▽

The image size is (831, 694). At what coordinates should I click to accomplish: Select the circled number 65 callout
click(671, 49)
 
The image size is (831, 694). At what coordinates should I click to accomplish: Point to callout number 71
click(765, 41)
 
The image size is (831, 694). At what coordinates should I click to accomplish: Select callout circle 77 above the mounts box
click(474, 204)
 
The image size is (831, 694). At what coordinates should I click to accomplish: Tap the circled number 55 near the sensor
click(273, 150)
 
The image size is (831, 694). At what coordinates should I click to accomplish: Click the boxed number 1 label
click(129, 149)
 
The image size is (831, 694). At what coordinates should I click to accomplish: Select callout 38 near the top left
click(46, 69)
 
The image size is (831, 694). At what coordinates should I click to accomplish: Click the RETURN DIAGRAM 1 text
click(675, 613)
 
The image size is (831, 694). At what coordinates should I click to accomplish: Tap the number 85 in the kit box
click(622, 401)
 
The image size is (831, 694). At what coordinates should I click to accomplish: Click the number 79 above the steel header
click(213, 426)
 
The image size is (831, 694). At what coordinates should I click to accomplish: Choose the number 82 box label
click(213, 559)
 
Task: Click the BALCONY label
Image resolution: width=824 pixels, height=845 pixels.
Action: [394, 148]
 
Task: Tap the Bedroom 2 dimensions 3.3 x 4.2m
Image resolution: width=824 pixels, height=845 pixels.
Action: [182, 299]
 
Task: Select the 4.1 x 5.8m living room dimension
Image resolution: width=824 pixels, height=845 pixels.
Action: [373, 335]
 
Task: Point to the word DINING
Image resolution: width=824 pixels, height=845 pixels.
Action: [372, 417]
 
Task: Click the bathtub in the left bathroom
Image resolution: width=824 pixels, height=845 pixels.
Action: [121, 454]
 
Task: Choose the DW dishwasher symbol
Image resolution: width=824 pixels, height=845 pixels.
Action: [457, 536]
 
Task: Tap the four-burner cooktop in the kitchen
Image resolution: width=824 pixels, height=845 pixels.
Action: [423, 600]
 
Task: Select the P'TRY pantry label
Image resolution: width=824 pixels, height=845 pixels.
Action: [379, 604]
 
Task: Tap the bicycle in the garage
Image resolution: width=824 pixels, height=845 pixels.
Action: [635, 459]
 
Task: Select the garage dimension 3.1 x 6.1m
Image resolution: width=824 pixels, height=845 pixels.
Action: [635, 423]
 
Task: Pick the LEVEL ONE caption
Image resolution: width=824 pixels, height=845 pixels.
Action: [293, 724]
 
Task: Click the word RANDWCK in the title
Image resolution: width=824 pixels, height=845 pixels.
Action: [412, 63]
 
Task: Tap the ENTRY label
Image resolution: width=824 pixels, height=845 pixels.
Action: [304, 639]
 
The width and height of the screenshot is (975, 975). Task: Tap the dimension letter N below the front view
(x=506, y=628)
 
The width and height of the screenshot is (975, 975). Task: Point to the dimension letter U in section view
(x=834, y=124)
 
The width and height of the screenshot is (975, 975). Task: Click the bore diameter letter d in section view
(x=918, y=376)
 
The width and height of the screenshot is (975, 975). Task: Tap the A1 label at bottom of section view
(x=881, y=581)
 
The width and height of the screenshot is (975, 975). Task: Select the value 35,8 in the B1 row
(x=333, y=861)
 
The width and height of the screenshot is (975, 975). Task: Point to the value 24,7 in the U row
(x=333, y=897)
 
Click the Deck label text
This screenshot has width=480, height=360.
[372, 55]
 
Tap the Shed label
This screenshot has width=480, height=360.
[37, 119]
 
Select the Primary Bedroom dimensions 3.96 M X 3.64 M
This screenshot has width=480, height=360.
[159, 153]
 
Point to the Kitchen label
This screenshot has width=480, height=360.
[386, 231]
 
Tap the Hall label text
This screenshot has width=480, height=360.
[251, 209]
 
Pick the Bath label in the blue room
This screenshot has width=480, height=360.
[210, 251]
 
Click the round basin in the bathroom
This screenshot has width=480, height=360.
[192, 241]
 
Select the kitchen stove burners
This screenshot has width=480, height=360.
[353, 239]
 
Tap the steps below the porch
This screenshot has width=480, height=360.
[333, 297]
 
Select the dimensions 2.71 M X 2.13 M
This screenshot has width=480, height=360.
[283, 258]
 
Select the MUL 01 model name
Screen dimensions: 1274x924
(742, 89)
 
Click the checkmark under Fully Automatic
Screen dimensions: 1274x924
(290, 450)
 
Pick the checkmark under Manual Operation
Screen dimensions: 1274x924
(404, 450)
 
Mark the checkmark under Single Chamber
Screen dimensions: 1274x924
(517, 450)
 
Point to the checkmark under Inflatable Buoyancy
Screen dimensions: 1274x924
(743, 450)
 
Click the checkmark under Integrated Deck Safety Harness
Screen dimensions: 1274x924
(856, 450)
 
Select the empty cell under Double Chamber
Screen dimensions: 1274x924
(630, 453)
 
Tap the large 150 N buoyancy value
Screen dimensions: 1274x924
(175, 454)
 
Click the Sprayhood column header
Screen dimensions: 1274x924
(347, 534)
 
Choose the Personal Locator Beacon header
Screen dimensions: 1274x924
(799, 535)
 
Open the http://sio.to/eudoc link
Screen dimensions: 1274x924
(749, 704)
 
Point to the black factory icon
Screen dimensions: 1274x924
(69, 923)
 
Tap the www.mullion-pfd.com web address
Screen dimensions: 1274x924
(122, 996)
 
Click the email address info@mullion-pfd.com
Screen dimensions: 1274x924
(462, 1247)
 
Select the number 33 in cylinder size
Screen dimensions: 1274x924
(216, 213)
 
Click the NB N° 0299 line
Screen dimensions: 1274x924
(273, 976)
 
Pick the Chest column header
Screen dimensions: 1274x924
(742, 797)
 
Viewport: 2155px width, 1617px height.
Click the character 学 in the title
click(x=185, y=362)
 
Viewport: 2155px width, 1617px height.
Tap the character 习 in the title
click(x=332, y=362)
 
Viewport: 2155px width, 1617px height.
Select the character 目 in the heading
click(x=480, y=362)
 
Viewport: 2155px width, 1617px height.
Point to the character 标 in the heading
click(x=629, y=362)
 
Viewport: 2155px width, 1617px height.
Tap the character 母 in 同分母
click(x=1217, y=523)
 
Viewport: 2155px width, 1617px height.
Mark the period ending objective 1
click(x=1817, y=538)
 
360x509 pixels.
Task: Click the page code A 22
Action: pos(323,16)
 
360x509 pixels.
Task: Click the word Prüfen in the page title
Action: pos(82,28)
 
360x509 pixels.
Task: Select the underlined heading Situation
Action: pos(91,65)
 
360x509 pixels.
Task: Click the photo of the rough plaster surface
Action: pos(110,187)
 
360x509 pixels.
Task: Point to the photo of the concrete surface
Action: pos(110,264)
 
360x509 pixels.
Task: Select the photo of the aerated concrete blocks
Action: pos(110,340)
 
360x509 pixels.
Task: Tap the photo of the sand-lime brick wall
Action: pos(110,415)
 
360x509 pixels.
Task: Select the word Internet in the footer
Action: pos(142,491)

△

Copy every item above word for word, keeping the same order.

The image size is (831, 694). At what coordinates should I click to accomplish: Select the circled number 65 callout
click(671, 49)
 
The image size is (831, 694). At what coordinates should I click to accomplish: Point to callout number 71
click(765, 41)
 
The image size is (831, 694). At what coordinates should I click to accomplish: Select callout circle 77 above the mounts box
click(474, 204)
 
The image size is (831, 694). At what coordinates should I click to accomplish: Tap the circled number 55 near the sensor
click(273, 150)
 
The image size is (831, 694). At what coordinates should I click to accomplish: Click the boxed number 1 label
click(129, 149)
 
The image size is (831, 694). At what coordinates should I click to accomplish: Select callout 38 near the top left
click(46, 69)
 
The image size is (831, 694). At what coordinates should I click to accomplish: Click the RETURN DIAGRAM 1 text
click(675, 613)
 
The image size is (831, 694). At what coordinates should I click to accomplish: Tap the number 85 in the kit box
click(622, 401)
 
The image size is (831, 694). At what coordinates should I click to accomplish: Click the number 79 above the steel header
click(213, 426)
 
The image size is (831, 694). At what coordinates should I click to accomplish: Choose the number 82 box label
click(213, 559)
 
Task: Click the BALCONY label
Image resolution: width=824 pixels, height=845 pixels.
Action: [394, 148]
 
Task: Tap the Bedroom 2 dimensions 3.3 x 4.2m
Image resolution: width=824 pixels, height=845 pixels.
Action: [182, 299]
 
Task: Select the 4.1 x 5.8m living room dimension
Image resolution: width=824 pixels, height=845 pixels.
Action: [373, 335]
 
Task: Point to the word DINING
Image resolution: width=824 pixels, height=845 pixels.
Action: [372, 417]
 
Task: Click the bathtub in the left bathroom
Image resolution: width=824 pixels, height=845 pixels.
Action: [121, 454]
 
Task: Choose the DW dishwasher symbol
Image resolution: width=824 pixels, height=845 pixels.
Action: [457, 536]
 
Task: Tap the four-burner cooktop in the kitchen
Image resolution: width=824 pixels, height=845 pixels.
Action: [423, 600]
 
Task: Select the P'TRY pantry label
Image resolution: width=824 pixels, height=845 pixels.
Action: [379, 604]
 
Task: Tap the bicycle in the garage
Image resolution: width=824 pixels, height=845 pixels.
Action: [635, 459]
 
Task: Select the garage dimension 3.1 x 6.1m
Image resolution: width=824 pixels, height=845 pixels.
Action: [635, 423]
 
Task: Pick the LEVEL ONE caption
Image resolution: width=824 pixels, height=845 pixels.
Action: [293, 724]
 
Task: Click the word RANDWCK in the title
Image resolution: width=824 pixels, height=845 pixels.
Action: [412, 63]
 
Task: Tap the ENTRY label
Image resolution: width=824 pixels, height=845 pixels.
Action: [304, 639]
 
The width and height of the screenshot is (975, 975). Task: Tap the dimension letter N below the front view
(x=506, y=628)
 
The width and height of the screenshot is (975, 975). Task: Point to the dimension letter U in section view
(x=834, y=124)
 
The width and height of the screenshot is (975, 975). Task: Click the bore diameter letter d in section view
(x=918, y=376)
 
The width and height of the screenshot is (975, 975). Task: Tap the A1 label at bottom of section view
(x=881, y=581)
 
The width and height of the screenshot is (975, 975). Task: Select the value 35,8 in the B1 row
(x=333, y=861)
 
The width and height of the screenshot is (975, 975). Task: Point to the value 24,7 in the U row
(x=333, y=897)
 
Click the Deck label text
This screenshot has width=480, height=360.
[372, 55]
 
Tap the Shed label
This screenshot has width=480, height=360.
[37, 119]
 
Select the Primary Bedroom dimensions 3.96 M X 3.64 M
This screenshot has width=480, height=360.
[159, 153]
 
Point to the Kitchen label
This screenshot has width=480, height=360.
[386, 231]
 
Tap the Hall label text
This screenshot has width=480, height=360.
[251, 209]
 
Pick the Bath label in the blue room
This screenshot has width=480, height=360.
[210, 251]
 
Click the round basin in the bathroom
This screenshot has width=480, height=360.
[192, 241]
 
Select the kitchen stove burners
This screenshot has width=480, height=360.
[353, 239]
 
Tap the steps below the porch
This screenshot has width=480, height=360.
[333, 297]
 
Select the dimensions 2.71 M X 2.13 M
This screenshot has width=480, height=360.
[283, 258]
 
Select the MUL 01 model name
Screen dimensions: 1274x924
(742, 89)
 
Click the checkmark under Fully Automatic
Screen dimensions: 1274x924
(290, 450)
 
Pick the checkmark under Manual Operation
Screen dimensions: 1274x924
(404, 450)
 
Mark the checkmark under Single Chamber
Screen dimensions: 1274x924
(517, 450)
 
Point to the checkmark under Inflatable Buoyancy
Screen dimensions: 1274x924
(743, 450)
 
Click the checkmark under Integrated Deck Safety Harness
Screen dimensions: 1274x924
(856, 450)
 
Select the empty cell under Double Chamber
Screen dimensions: 1274x924
(630, 453)
 
Tap the large 150 N buoyancy value
Screen dimensions: 1274x924
(175, 454)
 
Click the Sprayhood column header
Screen dimensions: 1274x924
(347, 534)
 
Choose the Personal Locator Beacon header
Screen dimensions: 1274x924
(799, 535)
 
Open the http://sio.to/eudoc link
Screen dimensions: 1274x924
(749, 704)
 
Point to the black factory icon
Screen dimensions: 1274x924
(69, 923)
 
Tap the www.mullion-pfd.com web address
Screen dimensions: 1274x924
(122, 996)
 
Click the email address info@mullion-pfd.com
Screen dimensions: 1274x924
(462, 1247)
 
Select the number 33 in cylinder size
Screen dimensions: 1274x924
(216, 213)
 
Click the NB N° 0299 line
Screen dimensions: 1274x924
(273, 976)
 
Pick the Chest column header
Screen dimensions: 1274x924
(742, 797)
 
Viewport: 2155px width, 1617px height.
Click the character 学 in the title
click(x=185, y=362)
 
Viewport: 2155px width, 1617px height.
Tap the character 习 in the title
click(x=332, y=362)
 
Viewport: 2155px width, 1617px height.
Select the character 目 in the heading
click(x=480, y=362)
 
Viewport: 2155px width, 1617px height.
Point to the character 标 in the heading
click(x=629, y=362)
 
Viewport: 2155px width, 1617px height.
Tap the character 母 in 同分母
click(x=1217, y=523)
 
Viewport: 2155px width, 1617px height.
Mark the period ending objective 1
click(x=1817, y=538)
 
360x509 pixels.
Task: Click the page code A 22
Action: pos(323,16)
 
360x509 pixels.
Task: Click the word Prüfen in the page title
Action: pos(82,28)
 
360x509 pixels.
Task: Select the underlined heading Situation
Action: pos(91,65)
 
360x509 pixels.
Task: Click the photo of the rough plaster surface
Action: pos(110,187)
 
360x509 pixels.
Task: Point to the photo of the concrete surface
Action: pos(110,264)
 
360x509 pixels.
Task: Select the photo of the aerated concrete blocks
Action: pos(110,340)
 
360x509 pixels.
Task: Tap the photo of the sand-lime brick wall
Action: pos(110,415)
 
360x509 pixels.
Task: Select the word Internet in the footer
Action: pos(142,491)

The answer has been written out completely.